There are no links between GPs (those that are computerised either use their own in-house written systems or have purchased software) and no links from them to the hospitals, other than by paper records. The Government wants integration between all levels of the NHS and some GPs believe that this could release an extra 30% in staff time to do other, more important things. It would appear that some GPs are on top of the problem at their level. However, they need a common data transmission medium (EDI or XML protocol) to exchange data between themselves and upward to the Trusts. This, in itself, should not be a problem provided a committee could specify the standard message structure. Unfortunately the priorities for what data could be shared or passed to the next level cannot be decided and, as ever, it would appear that everyone is getting bogged down in committees. User requirements cannot be agreed. Does this sound familiar to you? GPs, though, know what they need to integrate into their systems, fragmented as they are, so perhaps this should set the priority.
There is money for the project but it doesn’t necessarily get to those who need it. When it does get to a Trust or GP, it can be spent, not on the IT project, but directly on patient care. Or it may not be sent to where it is needed (we have all seen our budgets cut or borrowed from). We are talking of figures in the region of a billion pounds annually and it’s currently predicted that in excess of 2 billion pounds a year will be required just to support this initiative. Of course, there’s always a danger of money being diverted by people who have no idea of what the IT could do for them, especially when there is so much pressure on them to provide health care. So it’s proposed to ring-fence the funds to make sure they’re used as originally intended.
This sort of money obviously attracts the large software companies who are forming bidding groups to provide the whole range of what is required, even though no one seems to know what that is. At the GP end of the market, it should be possible to create off-the-shelf packages that cater for their requirements. The costs here could be quite low, although the large central systems will, by their nature, be expensive.
So here we are:
The management (the Government) wants a system.

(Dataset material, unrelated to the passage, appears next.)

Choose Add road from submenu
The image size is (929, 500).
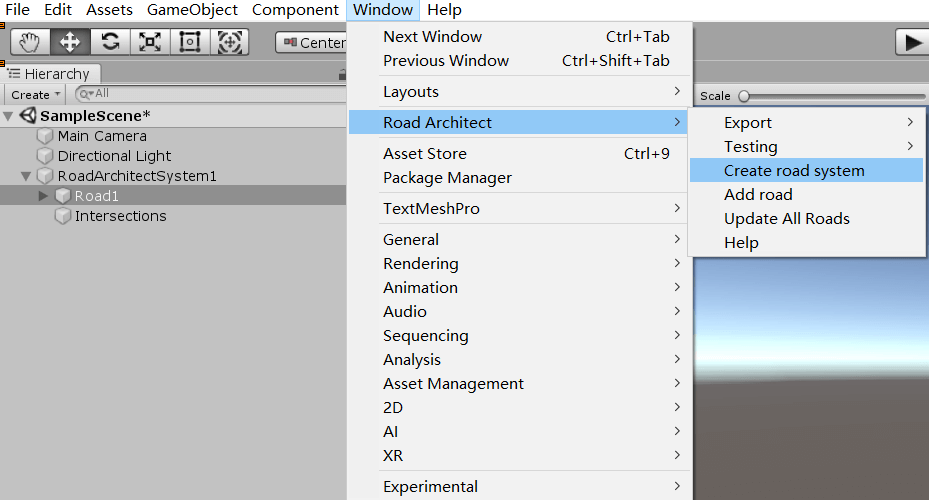[758, 195]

It’s willing to put in the money. The departmental managers and budget holders (Trust executives) are tasked to decide what is required but are not that interested and probably don’t understand the problem. The users (the GPs etc) are doing their own thing almost at odds with everything else. This must sound pretty familiar to project managers in organisations all over the world.
We need people who know what’s wanted to specify a set of initial requirements. These should be people from the coal face; the GPs seem to be the best place to start. Get the user requirements together and signed off, and get the thing underway. Then a planned series of projects should follow on (to avoid scope and feature creep), adding more functionality as required.
Who sets the priority will be the issue. But work, not political issues, should drive this. What the public see is improved (or not) services, not reduced costs. Using the system to predict future trends for political reasons is less visible still.
Finally, there’s security. While much of the information in a healthcare system is necessarily sensitive, individuals’ records are not of value to most people. Nevertheless, it’s important that any data being transmitted are encrypted by PKI and point-to-point email security will be a necessity.